前言
在业务数据分析中,特别是和时间相关的数据,会经常要判断数据的变化情况,比如是否是增长还是降低,或是持平。
需求
以数据中最后的月份为基础,来看它最近的数据变化,并将变化情况标记在本行的最后一列中。
思路
整体思路是写一个函数,传入每一行(axis 为 1)数据,返回要标记的文本内容。
这个函数在处理时,可以按以下顺序进行:
- 对 Series 求位差,得到与邻近月份相差数
- 对位差上的数用 NumPy 的 np.sign() 方法求得其符号,大于 0 时为 1,小于 0 时为 -1,为 0 时 返回
0,分别代码数据的变化趋势 - 6 月的符号值是当前变化趋势
- 判断所有的符号值与 6 月是否相同,得到一个布尔序列,对应位置上 True 的说明变化趋势相同
- 然后利用累乘的计算特点,True 按 1 计算,如果遇到 Flase(按 0)后边的全为 0,将布尔序列变为 0-1 序列
- 最后计算有多少个 1,可直接对序列求和得到,就是连续的月数
二、使用步骤
1.引入库
代码如下(示例):
import pandas as pd
import numpy as np
2.读入数据
代码如下(示例):
np.random.seed(4096)
df = pd.DataFrame(np.random.randint(0, 100, (8, 6)),
columns=pd.array([*'123456'])+'月'
)
df.iloc[4, 1:] = df.iloc[4,1]
df
def func(ser: pd.Series):
ser = ser.diff().apply(np.sign)
type_str = {1: '增长', -1: '降低', 0: '持平'}.get(ser.iloc[-1])

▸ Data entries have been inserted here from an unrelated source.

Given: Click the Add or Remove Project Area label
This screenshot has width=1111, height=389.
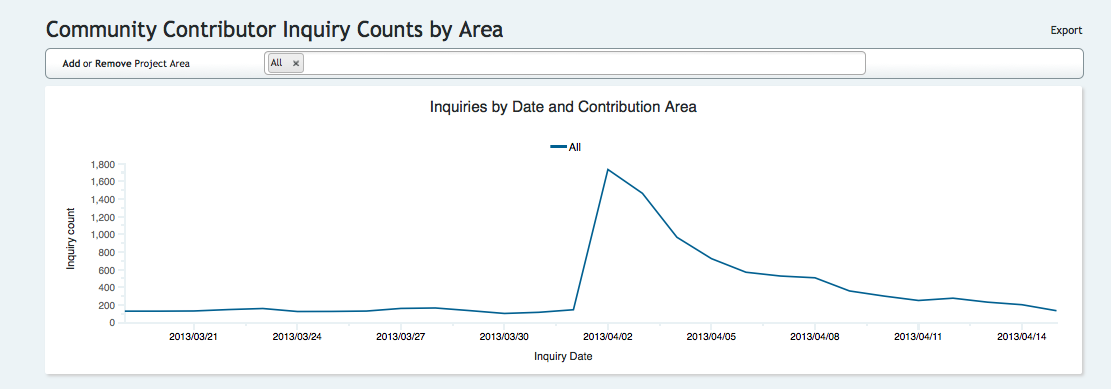Looking at the screenshot, I should pos(126,63).
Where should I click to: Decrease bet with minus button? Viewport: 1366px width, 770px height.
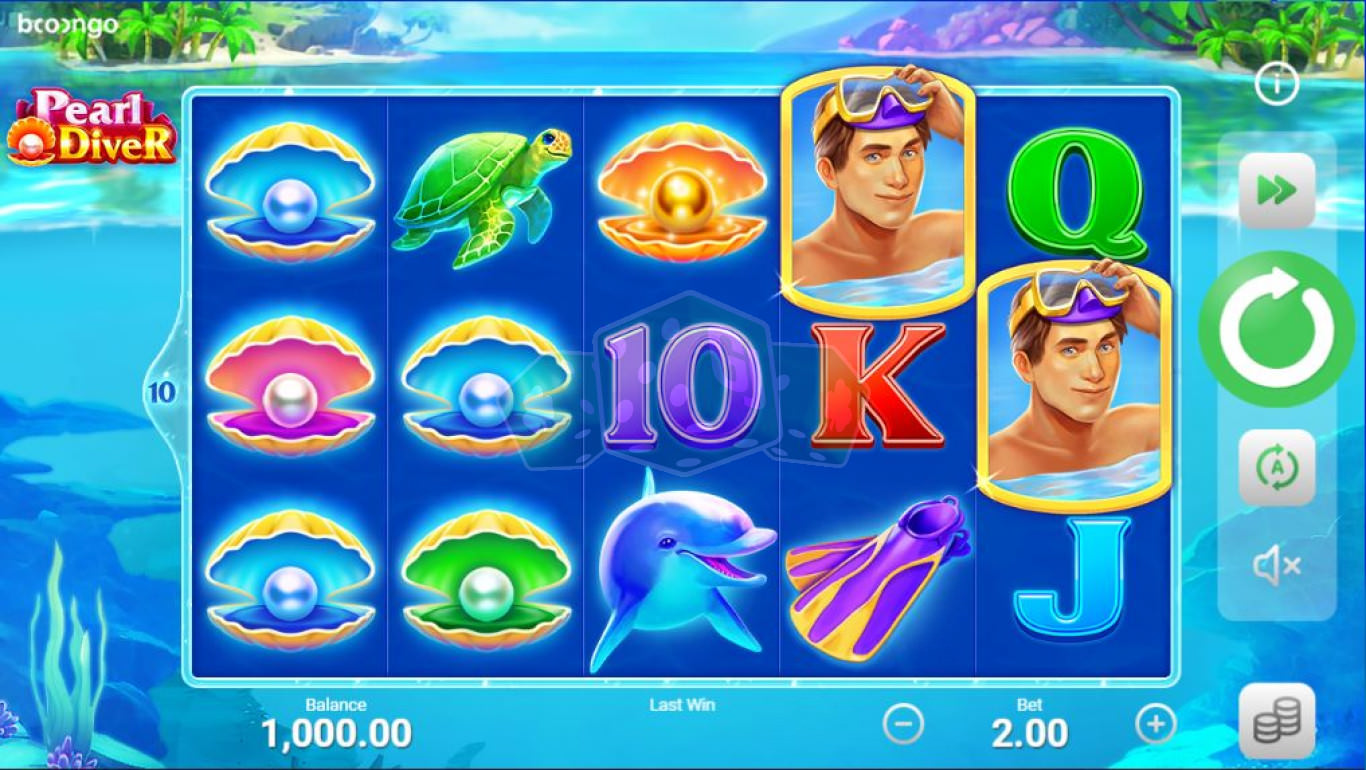(903, 723)
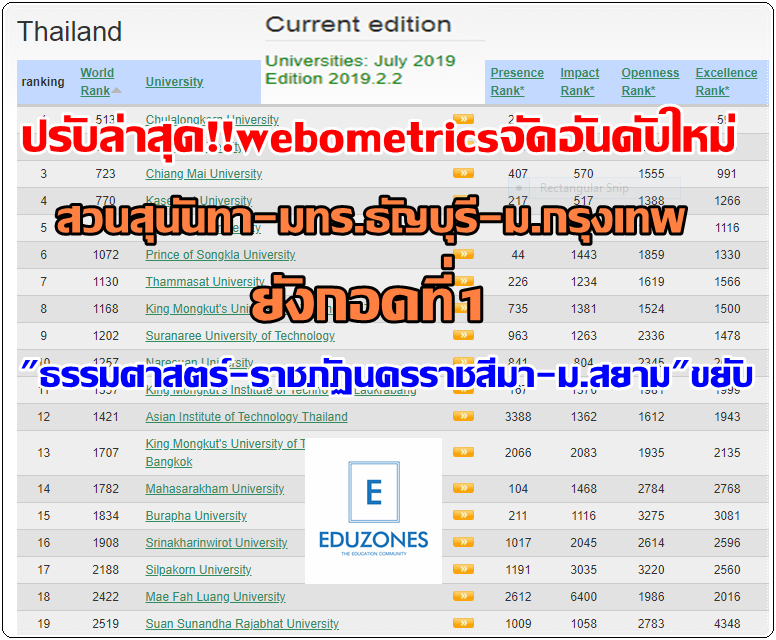The width and height of the screenshot is (776, 640).
Task: Sort by the Impact Rank column
Action: pos(579,82)
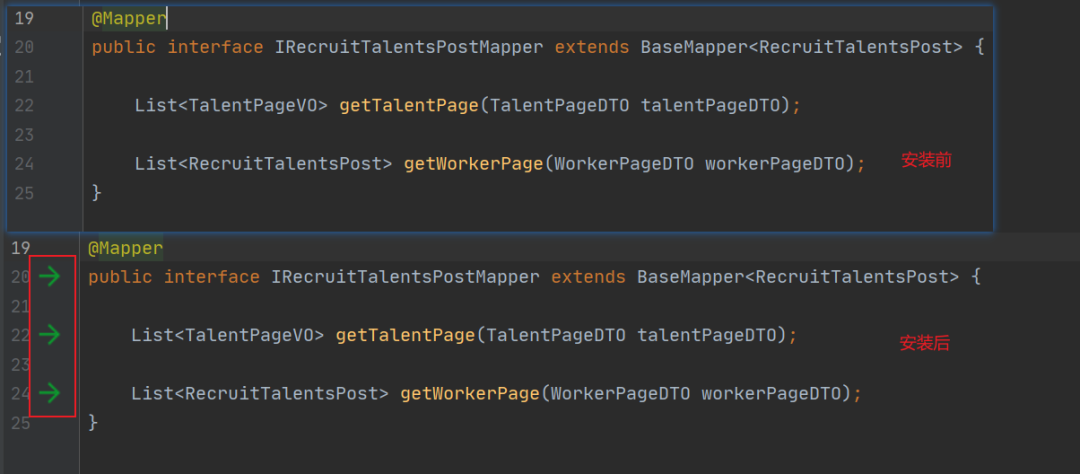Click the getWorkerPage method name in the 安装后 editor
The height and width of the screenshot is (474, 1080).
pyautogui.click(x=470, y=394)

ser = (ser == ser.iloc[-1]).iloc[::-1]
num = ser.cumprod().sum()
return f'连续{num}个月{type_str}'
df.assign(连续增减=df.apply(func, axis=1))
# 另外我们还可以编写迭代方法来处理数据,同样可以得到结果。如:
def func(ser: pd.Series):
ser = iter(ser.iloc[::-1])
cur, nxt = next(ser), next(ser)
type_str = {1: '增长', -1: '降低', 0: '持平'}.get(cur)
n = 1
while cur == nxt:
n += 1
cur = nxt
nxt = next(ser)
return f'连续{n}个月{type_str}'
(
df.diff(axis=1)
.applymap(np.sign)
.apply(func, axis=1)
)
# 还可以通过第一种方法用累加的思路完成:
(
df.diff(axis=1)
.applymap(np.sign)
.set_index('6月', drop=False)
.apply(lambda x: x!=x.iloc[-1], axis=1)
.apply(lambda x: x.iloc[::-1].cumsum(), axis=1)
.apply(lambda x: sum(x==0), axis=1)
.rename({1: '增长', -1: '降低', 0: '持平'})
)
df.assign(连续增减='连续'+_.astype(str).values+'个月'+_.index)
总结
以上就是今天要讲的内容,本文仅仅简单介绍了pandas的使用,而pandas提供了大量能使我们快速便捷地处理数据的函数和方法。